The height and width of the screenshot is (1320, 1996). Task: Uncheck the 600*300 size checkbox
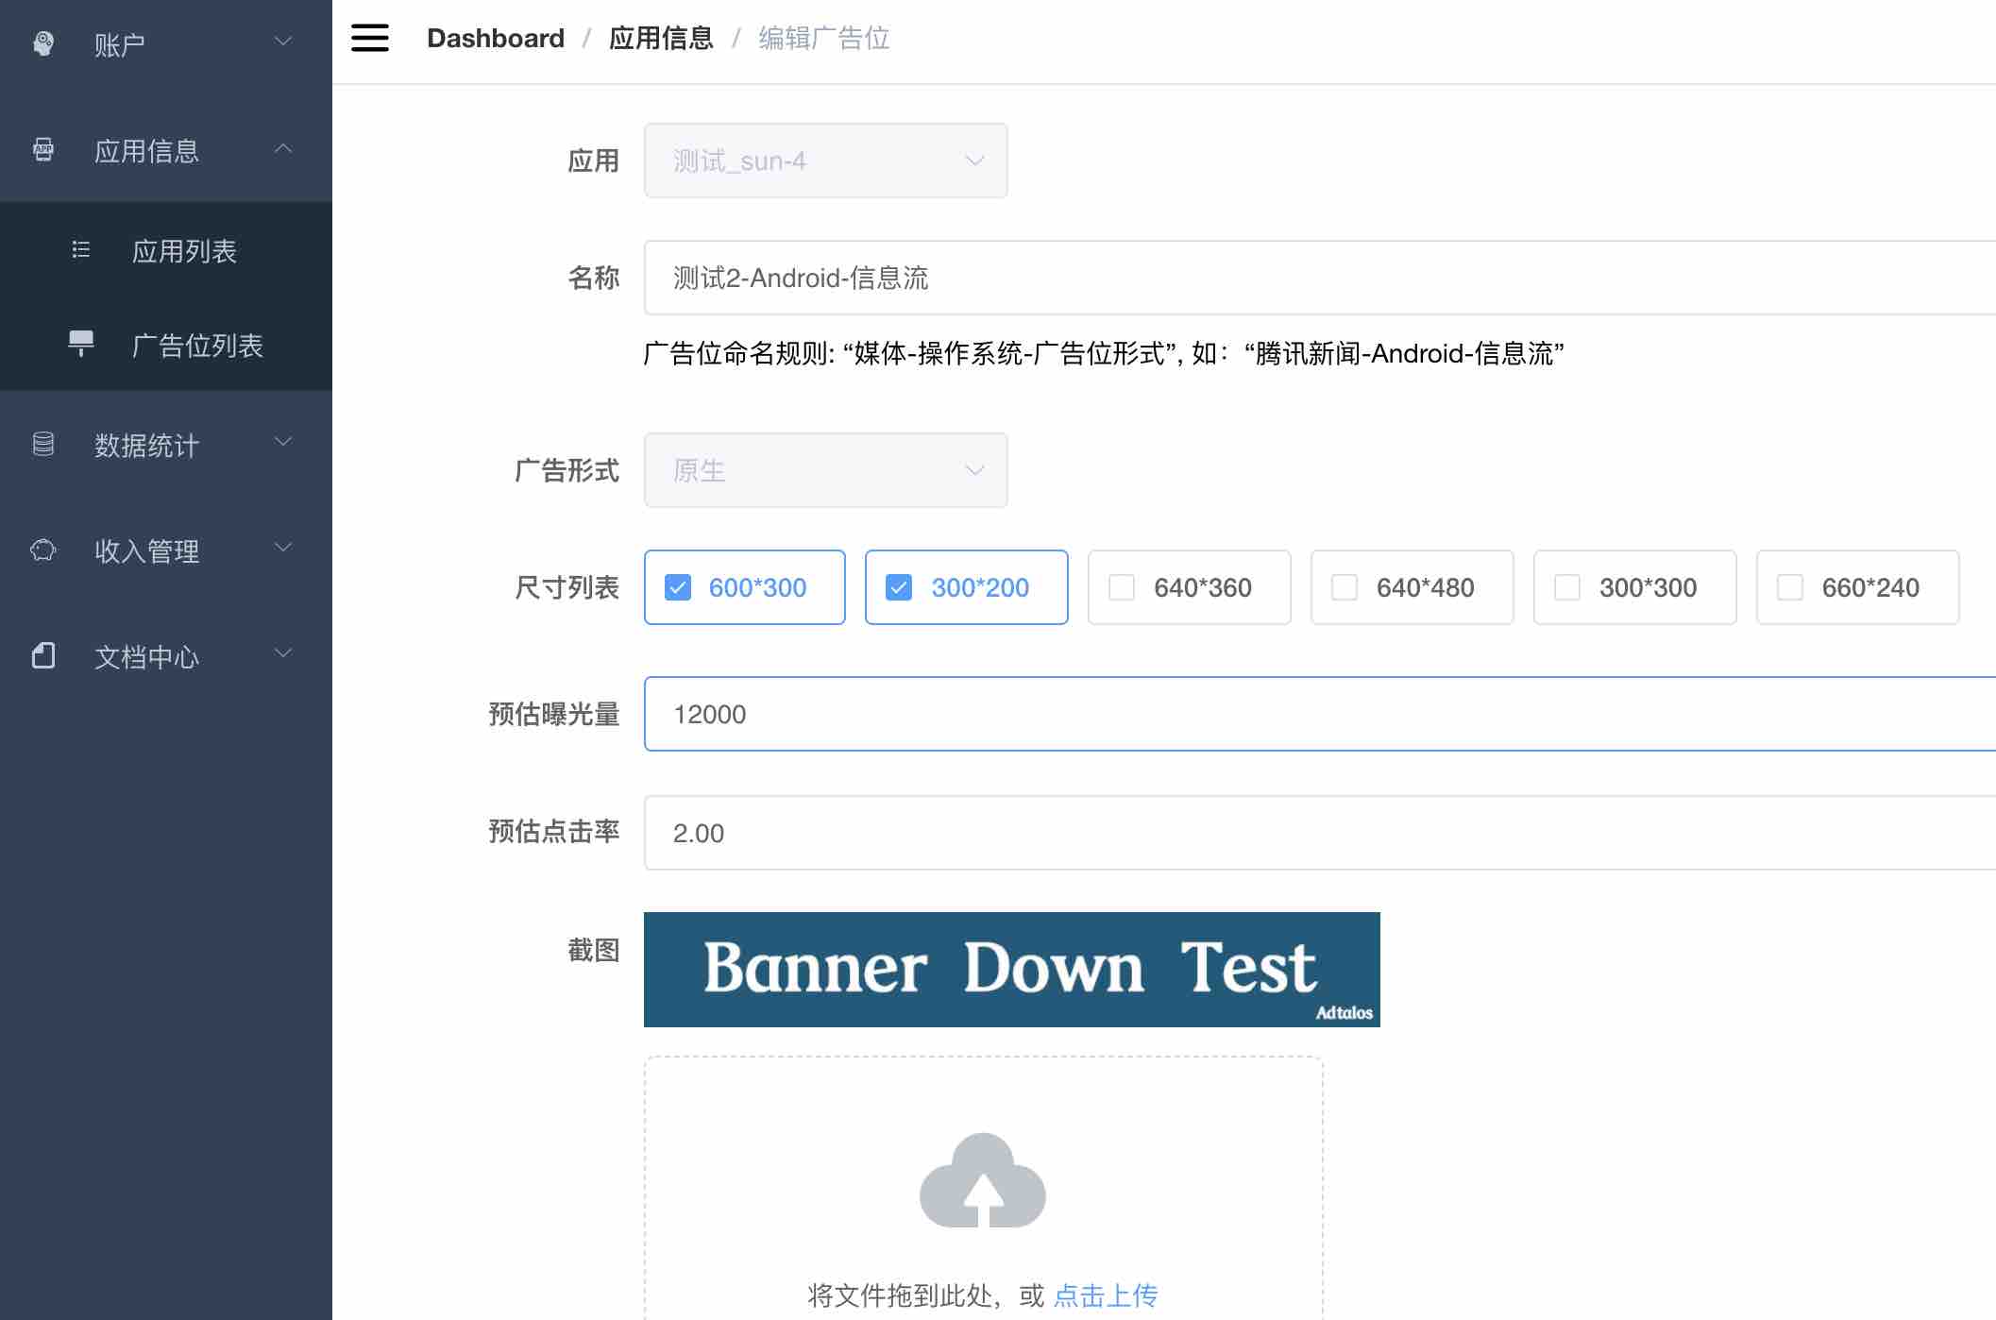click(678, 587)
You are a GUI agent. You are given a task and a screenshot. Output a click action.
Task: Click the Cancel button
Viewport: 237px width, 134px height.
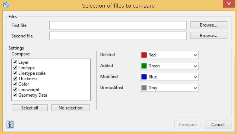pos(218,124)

- Exercise description
Quote every item above word for word, omitting the pictures.

- Finished answer
The height and width of the screenshot is (1320, 1996). Task: Uncheck the 600*300 size checkbox
click(678, 587)
You are a GUI agent. You are given a task and a screenshot. Output a click action.
Task: Click the Cancel button
Viewport: 237px width, 134px height.
pos(218,124)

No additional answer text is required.